>>>
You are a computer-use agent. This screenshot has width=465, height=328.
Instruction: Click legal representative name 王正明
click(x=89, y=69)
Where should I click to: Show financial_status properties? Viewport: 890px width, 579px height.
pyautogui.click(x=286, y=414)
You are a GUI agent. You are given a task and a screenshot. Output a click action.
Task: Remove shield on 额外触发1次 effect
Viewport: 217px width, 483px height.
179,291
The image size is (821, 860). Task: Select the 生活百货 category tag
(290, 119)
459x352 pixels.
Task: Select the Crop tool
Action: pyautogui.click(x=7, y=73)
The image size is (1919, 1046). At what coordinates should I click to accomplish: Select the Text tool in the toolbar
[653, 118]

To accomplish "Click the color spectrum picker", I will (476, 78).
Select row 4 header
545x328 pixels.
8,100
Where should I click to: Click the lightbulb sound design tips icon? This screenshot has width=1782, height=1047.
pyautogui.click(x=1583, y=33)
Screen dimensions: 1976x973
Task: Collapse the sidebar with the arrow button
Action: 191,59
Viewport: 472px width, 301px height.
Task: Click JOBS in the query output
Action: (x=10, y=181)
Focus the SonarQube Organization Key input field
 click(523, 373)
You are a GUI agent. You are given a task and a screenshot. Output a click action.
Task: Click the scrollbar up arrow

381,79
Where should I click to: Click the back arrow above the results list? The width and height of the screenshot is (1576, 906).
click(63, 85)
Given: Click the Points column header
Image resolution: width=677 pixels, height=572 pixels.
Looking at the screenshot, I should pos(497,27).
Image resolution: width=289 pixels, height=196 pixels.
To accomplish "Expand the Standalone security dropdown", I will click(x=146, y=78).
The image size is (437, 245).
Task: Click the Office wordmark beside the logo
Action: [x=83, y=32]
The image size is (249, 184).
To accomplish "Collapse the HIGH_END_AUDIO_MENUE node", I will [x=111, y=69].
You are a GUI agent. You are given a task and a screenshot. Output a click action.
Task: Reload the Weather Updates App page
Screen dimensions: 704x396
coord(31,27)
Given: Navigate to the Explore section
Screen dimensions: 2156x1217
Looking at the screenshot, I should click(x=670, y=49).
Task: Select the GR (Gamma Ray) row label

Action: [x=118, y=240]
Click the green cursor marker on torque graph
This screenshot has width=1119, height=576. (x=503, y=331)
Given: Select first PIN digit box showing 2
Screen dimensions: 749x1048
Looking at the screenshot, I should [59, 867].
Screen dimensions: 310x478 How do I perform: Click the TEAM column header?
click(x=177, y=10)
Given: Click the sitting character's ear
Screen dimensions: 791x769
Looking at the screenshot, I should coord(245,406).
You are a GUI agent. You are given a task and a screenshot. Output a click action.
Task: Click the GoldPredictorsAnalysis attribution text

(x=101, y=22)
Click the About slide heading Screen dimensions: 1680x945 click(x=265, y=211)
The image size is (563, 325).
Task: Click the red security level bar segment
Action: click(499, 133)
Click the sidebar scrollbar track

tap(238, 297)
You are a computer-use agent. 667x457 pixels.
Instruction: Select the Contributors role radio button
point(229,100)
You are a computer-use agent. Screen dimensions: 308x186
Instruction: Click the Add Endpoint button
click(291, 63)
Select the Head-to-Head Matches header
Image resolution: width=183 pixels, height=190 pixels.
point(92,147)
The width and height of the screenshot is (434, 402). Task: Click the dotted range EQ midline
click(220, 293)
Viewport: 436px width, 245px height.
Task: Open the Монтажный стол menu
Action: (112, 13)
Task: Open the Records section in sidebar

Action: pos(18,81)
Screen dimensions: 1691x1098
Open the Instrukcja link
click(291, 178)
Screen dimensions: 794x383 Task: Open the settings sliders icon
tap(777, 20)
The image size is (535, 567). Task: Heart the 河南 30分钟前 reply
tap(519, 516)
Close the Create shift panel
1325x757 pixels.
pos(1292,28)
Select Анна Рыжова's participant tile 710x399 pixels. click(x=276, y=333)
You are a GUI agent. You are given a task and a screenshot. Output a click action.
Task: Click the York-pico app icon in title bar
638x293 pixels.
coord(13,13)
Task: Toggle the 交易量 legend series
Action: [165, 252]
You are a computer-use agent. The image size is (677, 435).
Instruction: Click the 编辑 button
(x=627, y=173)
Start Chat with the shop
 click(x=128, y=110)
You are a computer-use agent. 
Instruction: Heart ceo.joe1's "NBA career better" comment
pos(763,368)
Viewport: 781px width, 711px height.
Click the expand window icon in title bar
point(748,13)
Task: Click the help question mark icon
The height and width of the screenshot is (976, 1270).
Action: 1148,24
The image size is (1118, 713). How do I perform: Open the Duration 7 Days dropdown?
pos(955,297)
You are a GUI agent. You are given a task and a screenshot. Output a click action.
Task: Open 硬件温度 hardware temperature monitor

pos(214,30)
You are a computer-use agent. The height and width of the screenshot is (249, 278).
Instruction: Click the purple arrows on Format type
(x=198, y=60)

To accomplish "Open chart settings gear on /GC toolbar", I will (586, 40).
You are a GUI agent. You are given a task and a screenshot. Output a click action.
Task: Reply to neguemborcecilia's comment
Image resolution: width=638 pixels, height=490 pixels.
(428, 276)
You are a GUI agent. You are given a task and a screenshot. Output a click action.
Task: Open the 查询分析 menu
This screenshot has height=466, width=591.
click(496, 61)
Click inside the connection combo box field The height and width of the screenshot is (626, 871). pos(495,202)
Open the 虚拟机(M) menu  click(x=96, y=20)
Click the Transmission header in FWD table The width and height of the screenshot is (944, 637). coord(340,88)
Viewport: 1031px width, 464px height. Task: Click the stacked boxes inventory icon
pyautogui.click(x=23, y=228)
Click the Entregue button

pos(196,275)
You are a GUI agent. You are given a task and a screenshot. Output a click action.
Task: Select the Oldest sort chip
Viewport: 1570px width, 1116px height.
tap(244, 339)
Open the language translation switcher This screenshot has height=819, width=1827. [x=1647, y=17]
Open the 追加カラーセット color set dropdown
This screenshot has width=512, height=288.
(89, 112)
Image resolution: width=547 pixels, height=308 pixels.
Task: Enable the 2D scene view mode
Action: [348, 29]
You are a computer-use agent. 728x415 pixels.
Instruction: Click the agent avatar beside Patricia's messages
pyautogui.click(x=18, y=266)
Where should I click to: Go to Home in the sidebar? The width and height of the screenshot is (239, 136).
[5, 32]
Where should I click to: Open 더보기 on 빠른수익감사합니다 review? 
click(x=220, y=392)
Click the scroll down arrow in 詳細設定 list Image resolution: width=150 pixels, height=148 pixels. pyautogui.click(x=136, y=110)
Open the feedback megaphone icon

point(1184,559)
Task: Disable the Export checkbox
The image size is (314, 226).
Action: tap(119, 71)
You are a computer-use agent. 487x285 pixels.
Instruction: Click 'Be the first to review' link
<<<
Rename "GUI agent" to "interface agent" in the part of the entries that opens with the line containing "Where should I click to: Click the back" and closes with the line containing "point(229,100)". Give those lines again with all else unchanged.

Where should I click to: Click the back arrow above the results list? The width and height of the screenshot is (1576, 906).
click(63, 85)
Given: Click the Points column header
Image resolution: width=677 pixels, height=572 pixels.
Looking at the screenshot, I should pos(497,27).
Image resolution: width=289 pixels, height=196 pixels.
To accomplish "Expand the Standalone security dropdown", I will click(x=146, y=78).
The image size is (437, 245).
Task: Click the Office wordmark beside the logo
Action: [x=83, y=32]
The image size is (249, 184).
To accomplish "Collapse the HIGH_END_AUDIO_MENUE node", I will [x=111, y=69].
You are a interface agent. You are given a task and a screenshot. Output a click action.
Task: Reload the Weather Updates App page
Screen dimensions: 704x396
coord(31,27)
Given: Navigate to the Explore section
Screen dimensions: 2156x1217
Looking at the screenshot, I should click(x=670, y=49).
Task: Select the GR (Gamma Ray) row label

Action: [x=118, y=240]
Click the green cursor marker on torque graph
This screenshot has width=1119, height=576. (x=503, y=331)
Given: Select first PIN digit box showing 2
Screen dimensions: 749x1048
Looking at the screenshot, I should [59, 867].
Screen dimensions: 310x478 How do I perform: Click the TEAM column header?
click(x=177, y=10)
Given: Click the sitting character's ear
Screen dimensions: 791x769
Looking at the screenshot, I should coord(245,406).
You are a interface agent. You are given a task and a screenshot. Output a click action.
Task: Click the GoldPredictorsAnalysis attribution text

(x=101, y=22)
Click the About slide heading Screen dimensions: 1680x945 click(x=265, y=211)
The image size is (563, 325).
Task: Click the red security level bar segment
Action: click(499, 133)
Click the sidebar scrollbar track

tap(238, 297)
You are a computer-use agent. 667x457 pixels.
Instruction: Select the Contributors role radio button
point(229,100)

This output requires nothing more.